- _What to produce_: Rewrite every line of the data in full, from the line containing "Task: Click Momentaufnahme machen camera icon" through the line containing "the report flag". Multiply only the answer coordinates by 0.6 and round them to whole numbers, with halves rounded up; keep all other numbers as they are and leave out the pictures.

Word and element pointing data:
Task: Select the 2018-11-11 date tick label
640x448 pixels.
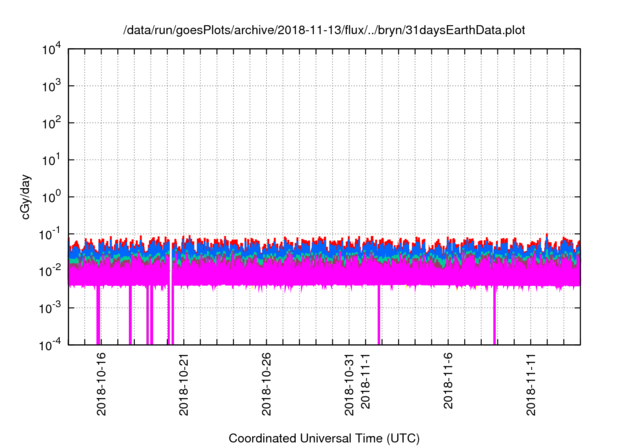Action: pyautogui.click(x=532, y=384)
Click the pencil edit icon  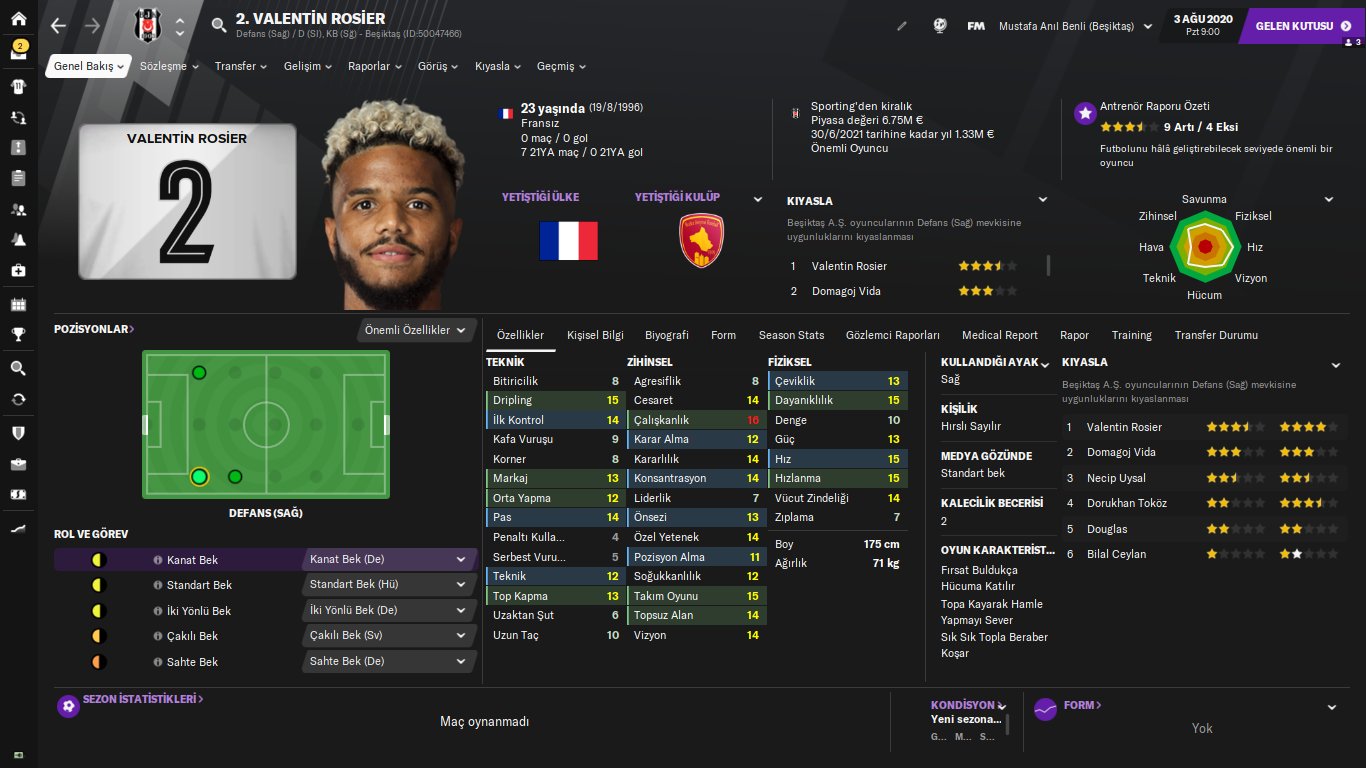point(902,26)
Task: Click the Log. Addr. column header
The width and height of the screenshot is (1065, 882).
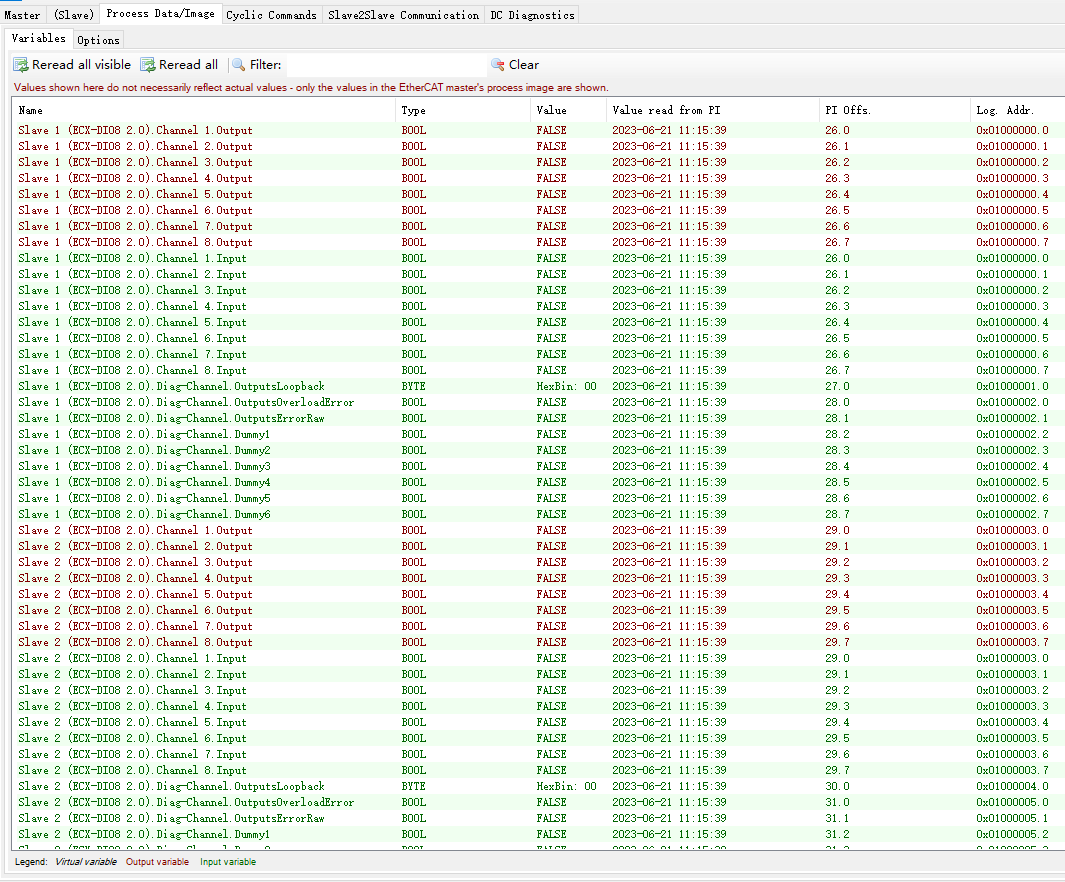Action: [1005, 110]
--
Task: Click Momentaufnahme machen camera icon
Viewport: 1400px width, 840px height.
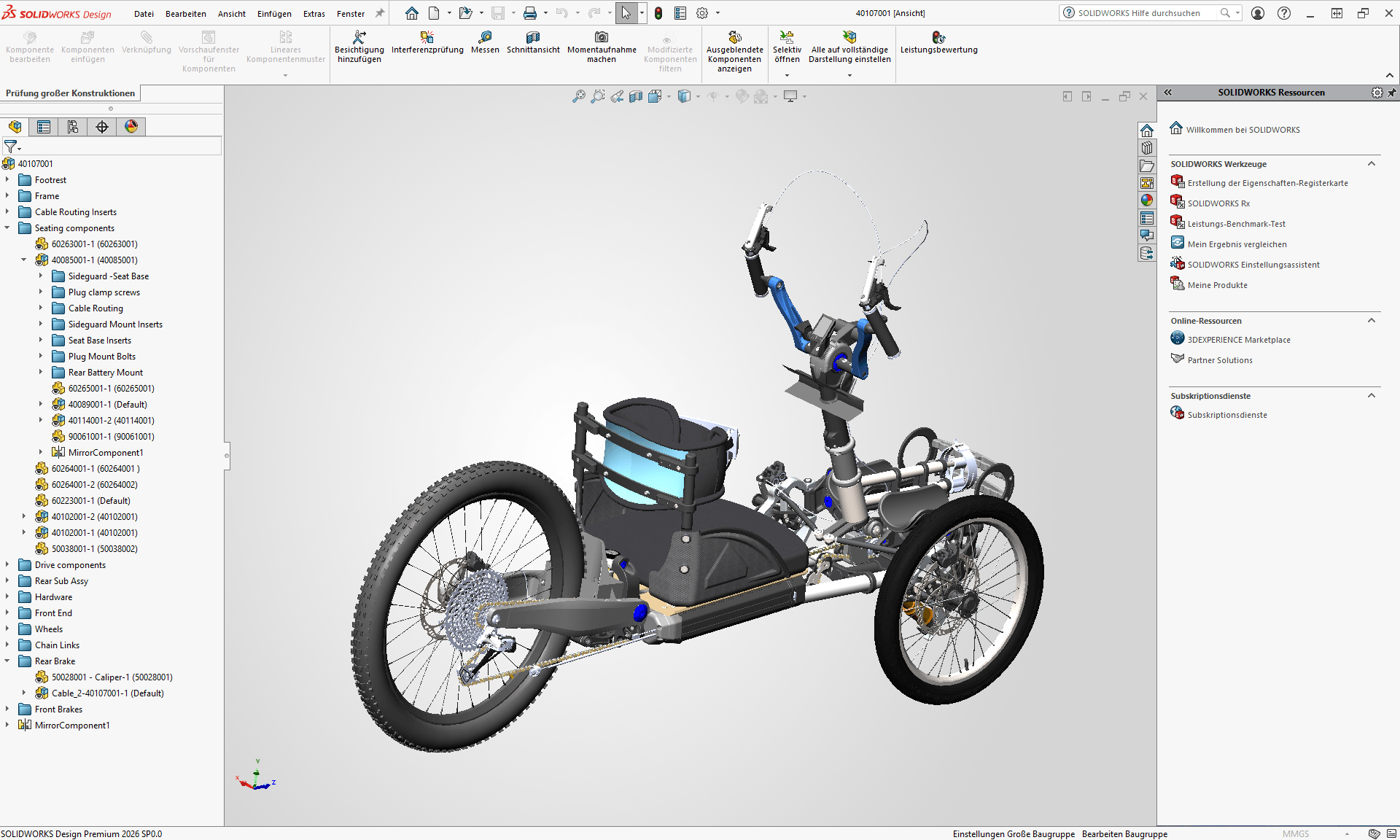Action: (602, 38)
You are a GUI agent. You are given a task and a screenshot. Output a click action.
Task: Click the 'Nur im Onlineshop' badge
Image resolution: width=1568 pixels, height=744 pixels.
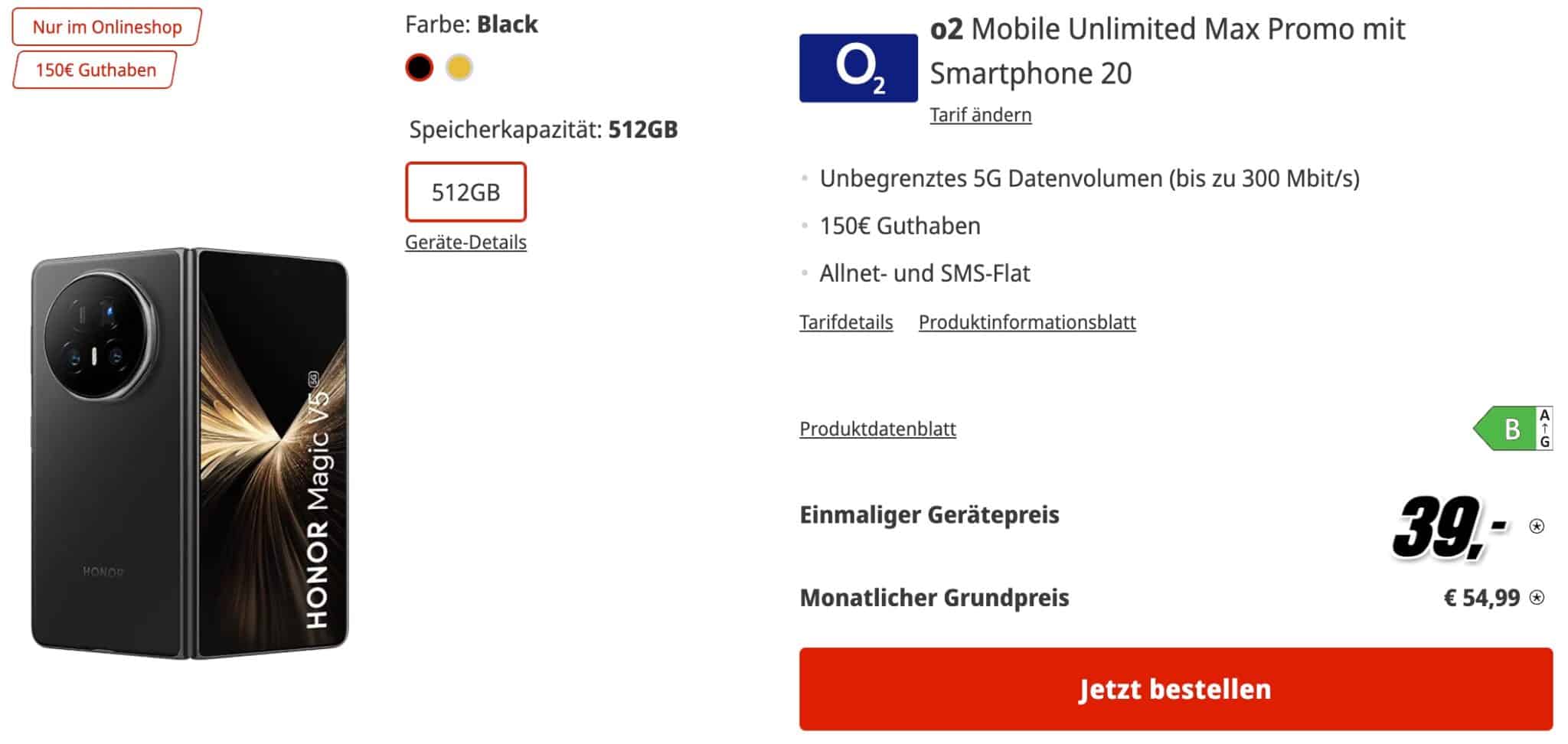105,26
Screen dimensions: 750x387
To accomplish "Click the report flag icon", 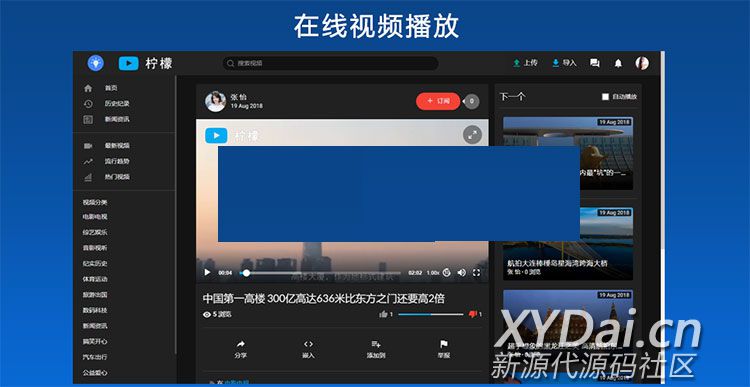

- _Response_:
Task: Click Momentaufnahme machen camera icon
Viewport: 1400px width, 840px height.
Action: (361, 23)
You are a GUI agent. You are given a task and a screenshot. Output a click action.
Task: Click the 'Nur im Onlineshop' badge
Image resolution: width=1568 pixels, height=744 pixels.
63,16
Screen dimensions: 750x387
To accomplish "Click the report flag icon", 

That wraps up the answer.